**Description of the task:**
Reproduce verbatim the stretch of the listing from the line containing "so click(x=2514, y=1095)." through the end of the listing, and include nothing else.

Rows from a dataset
- - -

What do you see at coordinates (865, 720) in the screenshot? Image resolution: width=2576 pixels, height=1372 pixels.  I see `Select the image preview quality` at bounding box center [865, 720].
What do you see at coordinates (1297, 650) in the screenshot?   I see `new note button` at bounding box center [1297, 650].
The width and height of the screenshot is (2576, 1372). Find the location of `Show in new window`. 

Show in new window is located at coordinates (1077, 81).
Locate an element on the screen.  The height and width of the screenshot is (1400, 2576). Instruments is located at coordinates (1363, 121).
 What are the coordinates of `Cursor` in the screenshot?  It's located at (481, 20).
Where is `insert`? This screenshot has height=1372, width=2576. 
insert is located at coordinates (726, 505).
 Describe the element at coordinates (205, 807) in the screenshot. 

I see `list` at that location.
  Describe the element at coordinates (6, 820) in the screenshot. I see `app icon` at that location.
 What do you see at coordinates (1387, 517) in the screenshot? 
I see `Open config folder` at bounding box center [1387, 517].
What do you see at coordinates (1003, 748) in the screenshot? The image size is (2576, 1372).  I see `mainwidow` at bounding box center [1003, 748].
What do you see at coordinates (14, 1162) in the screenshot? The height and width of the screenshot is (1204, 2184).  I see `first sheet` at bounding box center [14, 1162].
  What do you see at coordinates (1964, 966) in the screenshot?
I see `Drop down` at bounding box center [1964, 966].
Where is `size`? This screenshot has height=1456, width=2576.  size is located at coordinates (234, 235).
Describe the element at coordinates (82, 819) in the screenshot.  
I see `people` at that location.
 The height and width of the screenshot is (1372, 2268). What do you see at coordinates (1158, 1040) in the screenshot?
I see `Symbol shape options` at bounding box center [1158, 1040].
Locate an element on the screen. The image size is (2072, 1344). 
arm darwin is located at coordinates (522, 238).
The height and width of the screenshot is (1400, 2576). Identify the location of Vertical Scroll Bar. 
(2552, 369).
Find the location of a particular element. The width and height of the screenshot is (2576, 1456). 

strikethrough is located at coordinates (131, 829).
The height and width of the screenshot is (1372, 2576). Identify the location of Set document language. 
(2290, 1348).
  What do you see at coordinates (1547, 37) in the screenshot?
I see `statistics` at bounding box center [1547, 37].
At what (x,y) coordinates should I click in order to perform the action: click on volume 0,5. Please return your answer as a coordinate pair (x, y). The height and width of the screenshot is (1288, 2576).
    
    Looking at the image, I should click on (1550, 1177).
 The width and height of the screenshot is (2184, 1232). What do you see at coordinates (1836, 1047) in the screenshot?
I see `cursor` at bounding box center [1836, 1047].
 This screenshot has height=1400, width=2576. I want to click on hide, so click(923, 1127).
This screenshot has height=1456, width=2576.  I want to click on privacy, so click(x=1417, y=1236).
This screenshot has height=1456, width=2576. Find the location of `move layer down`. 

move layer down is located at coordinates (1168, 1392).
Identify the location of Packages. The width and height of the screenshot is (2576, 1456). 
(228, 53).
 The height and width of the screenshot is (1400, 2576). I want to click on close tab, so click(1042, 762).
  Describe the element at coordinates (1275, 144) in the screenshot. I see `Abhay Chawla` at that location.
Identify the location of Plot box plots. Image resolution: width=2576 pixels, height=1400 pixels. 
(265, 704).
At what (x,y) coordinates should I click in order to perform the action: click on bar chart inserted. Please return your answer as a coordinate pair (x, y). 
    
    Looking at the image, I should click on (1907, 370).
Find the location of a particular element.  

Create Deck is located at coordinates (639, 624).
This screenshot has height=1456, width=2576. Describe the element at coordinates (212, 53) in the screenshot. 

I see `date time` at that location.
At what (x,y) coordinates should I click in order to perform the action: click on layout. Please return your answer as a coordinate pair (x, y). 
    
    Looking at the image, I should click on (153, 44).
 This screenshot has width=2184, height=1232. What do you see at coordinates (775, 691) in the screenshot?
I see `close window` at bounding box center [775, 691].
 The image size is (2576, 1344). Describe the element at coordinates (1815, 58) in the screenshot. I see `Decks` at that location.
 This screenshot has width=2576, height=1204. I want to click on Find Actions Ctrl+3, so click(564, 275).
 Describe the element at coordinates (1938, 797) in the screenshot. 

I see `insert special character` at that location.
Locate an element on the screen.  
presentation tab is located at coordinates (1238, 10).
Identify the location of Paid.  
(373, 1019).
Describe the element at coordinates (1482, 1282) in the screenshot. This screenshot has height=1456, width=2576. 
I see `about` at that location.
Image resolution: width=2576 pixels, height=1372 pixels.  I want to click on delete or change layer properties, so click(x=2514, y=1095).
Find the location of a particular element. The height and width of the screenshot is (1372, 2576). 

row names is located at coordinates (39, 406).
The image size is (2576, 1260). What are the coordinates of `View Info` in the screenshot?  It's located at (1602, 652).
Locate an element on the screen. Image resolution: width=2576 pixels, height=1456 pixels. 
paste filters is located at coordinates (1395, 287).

- - -

**Completed exercise:**
Image resolution: width=2576 pixels, height=1372 pixels.  I want to click on delete or change layer properties, so click(x=2514, y=1095).
Find the location of a particular element. The height and width of the screenshot is (1372, 2576). 

row names is located at coordinates (39, 406).
The image size is (2576, 1260). What are the coordinates of `View Info` in the screenshot?  It's located at (1602, 652).
Locate an element on the screen. Image resolution: width=2576 pixels, height=1456 pixels. 
paste filters is located at coordinates (1395, 287).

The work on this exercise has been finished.